After America’s Health Insurance Plans (AHIP) showed in a recent study that Americans are starting to put privacy first and convenience second when it comes to their health data, a survey by privacy management firm DataGrail finds that almost three quarters of Americans would pay more to online service providers (retailers, ecommerce and social media) to ensure they don’t sell their data, show them ads, or use their data for marketing or sales.

The research
was published on January 28, which was named Data Privacy Day in an international
effort to empower individuals and business to respect privacy, safeguard data
and enable trust.

Enlisting OnePoll
to conduct an online survey, DataGrail asked 2,000 Americans aged 18 and over how
they feel about businesses collecting their data in 2020. For example, 4 out of
5 agreed there should be a law to protect their personal data.

83 percent
expect to control how their data is used at a business, a request that comes
after many Americans have experienced failures in existing protections,
DataGrail found.
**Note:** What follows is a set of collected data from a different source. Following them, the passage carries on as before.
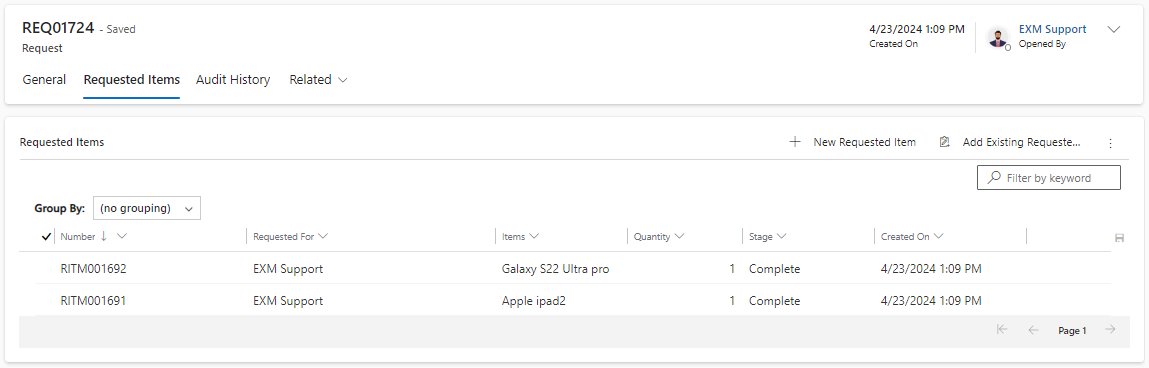Click the magnifier icon in filter box
Viewport: 1149px width, 368px height.
tap(994, 177)
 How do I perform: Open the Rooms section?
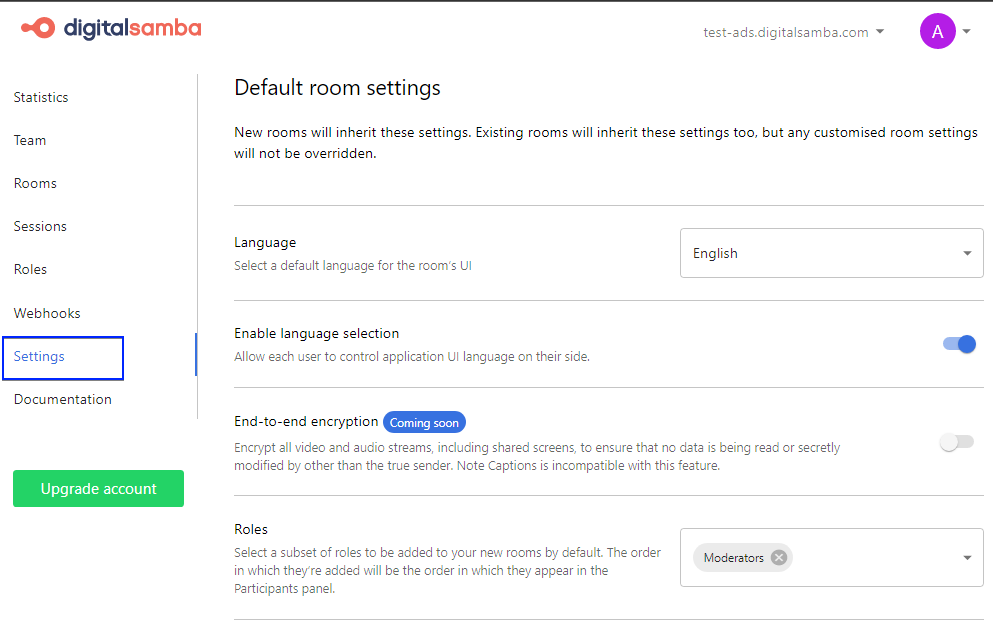click(35, 183)
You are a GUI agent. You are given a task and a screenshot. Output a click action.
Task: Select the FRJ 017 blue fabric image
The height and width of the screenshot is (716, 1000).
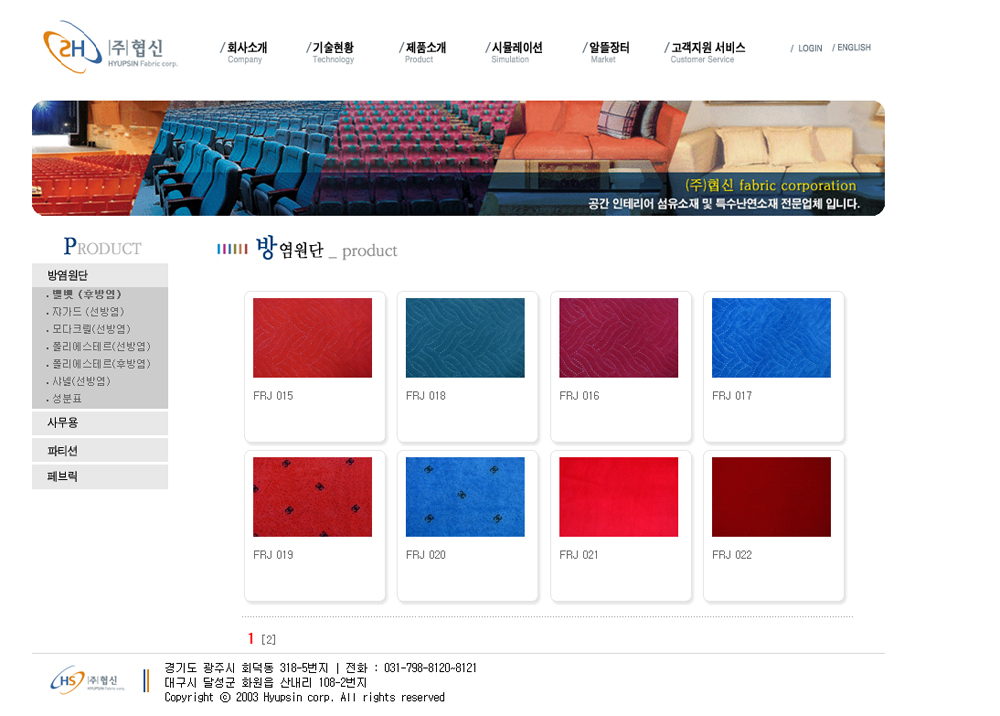pyautogui.click(x=771, y=338)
For instance, 62 percent of respondents said they continued to
receive emails from a company despite exercising their right to unsubscribe from
their newsletter.

‘Connected’ fears

Concerns are also increasing on the Internet of Things (IoT) front. Owners of connected devices are downright scared that their vendors are eavesdropping on them.

More than 82 percent of people in the survey confessed they had concerns about businesses monitoring or collecting data from their phone microphone, laptop webcams, or assistants like Amazon Echo and Google Home.

A ‘CCPA’ for everyone

Only 24
percent of Americans said they were familiar with or had heard of the newly
instated California Consumer Privacy Act (CCPA). They were asked how they’d
exercise their rights under similar legislation in their own state:

  • 65%  would like to have access to what information businesses
    are collecting about them.
  • 62% of people would like the right to
    opt-out and tell a business not to share or sell personal information.
  • 58% of people would like the right to
    protections against businesses that do not uphold the value of their privacy.
  • 49% of people would like the right to
    delete their personal data held by the business.

Consumers
are also more than willing to take their wallets elsewhere, even if it meant disrupting
their shopping preferences

Consumers
would be willing to change their shopping preferences and take their business
elsewhere if they discovered their private data was not protected or that their
data was being sold. Furthermore, 77% would not shop at their favorite retailer
if they found they did not keep their personal data safe, the survey shows. Americans
would also pay more for better privacy protections.